Monday, March 2, 2009
Gonna Move Up to the Country #6
Eberle & I moved into our wonderful new home 4 years ago this month. We’d actually spent the winter of 04-05 at a small cottage on the grounds of Marymount Hermitage—we’ll always be grateful to the Sisters of Marymount for taking us in that winter, as our old house had decided by fall that it really wasn’t up to human habitation any longer: among many other problems, the electrical systems (always sketchy at best) started doing some bizarre & inexplicable things that made us realize it was time to hit the road.
So four years ago, we were driving those few miles down the road from our cottage haven to the new house, doing a lot of dreaming about the beautiful new space, & painting cupboards & doors (uncharacteristically, we didn’t get to the walls—we just wanted in so badly!—odd, because the walls in our old house were all painted rather beautifully—a topic for a future post perhaps).
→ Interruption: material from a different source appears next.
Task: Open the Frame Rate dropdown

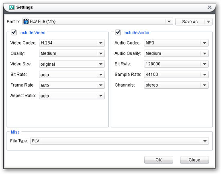Action: pos(72,85)
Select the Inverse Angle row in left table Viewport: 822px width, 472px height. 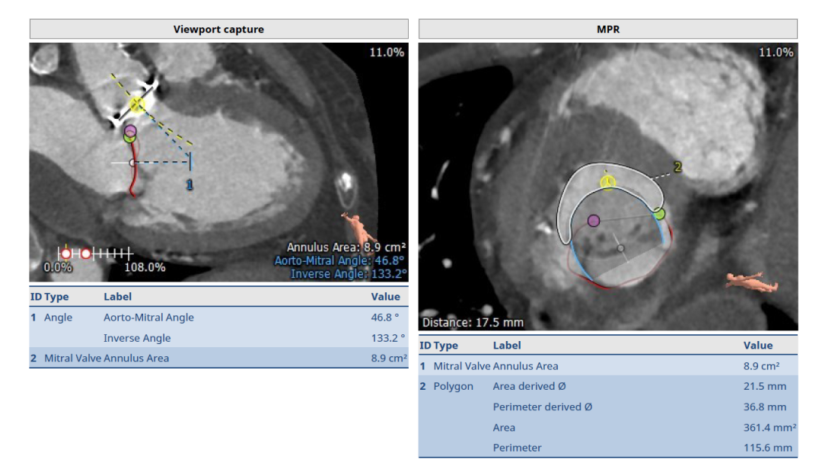[218, 338]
& then too there was the question of how to move all the stuff from one place to the next. Even tho our new & old houses are about a stone’s throw apart (well, maybe a stone’s throw when I was playing baseball—I doubt I could make that toss today) all the possessions still had to traverse that ground.
We were extremely fortunate to get a lot of great help in doing this; & possibly the most remarkable of the moving tales took place just about exactly four years ago, at least a couple of weeks before we actually moved in. That involved the piano.
Now there had been a delightful character out of Grangeville, ID (a couple of hours north) who tuned & moved pianos. He was an exuberant fellow who also played banjo, & who described himself as a piano circuit rider. He had wonderful tales of moving pianos into backcountry cabins & other out-of-the-way spots. But sadly, this fellow had moved to Oklahoma. So we were trying to figure out if there was a way to move the piano from the old house to the new house without incurring the expense of getting someone up from Boise.
This is where our friends came to rescue. Bill & Bobbi Shore hauled their John Deere tractor equipped with a front loader from their ranch north of Council, & our contractor Bob George also stopped by to help. Watching Bobbi Shore negotiate the rather tight spaces on the front lawn of the old house was really quite thrilling—Bill allowed as how Bobbi is actually a better driver than he is. The piano was wheeled from the back music room & rested on a pallet held on by the loader’s forks, & then strapped in place, partly protected with a comforter. Then the piano began the muddy trek down the old driveway & across the muddy expanse of a construction zone that would later become our current driveway. When Bobbi pulled up in front of the old porch, Bobbi lowered it, & Bill & Bob actually lifted the piano off the pallet & brought it down the last several inches by hand. That was also an impressive sight, tho I didn’t photograph it—both of those guys are strong.
After that, the piano was wheeled across the porch & into the music room, where it lives to this day. One of the joys of living, whether it’s in the country, town or city: friends who are willing to help in time of need.
In the pix, Bill Shore is the man wearing the ball cap, & Bob George is the guy who's bareheaded. Bobbi Shore's driving the tractor.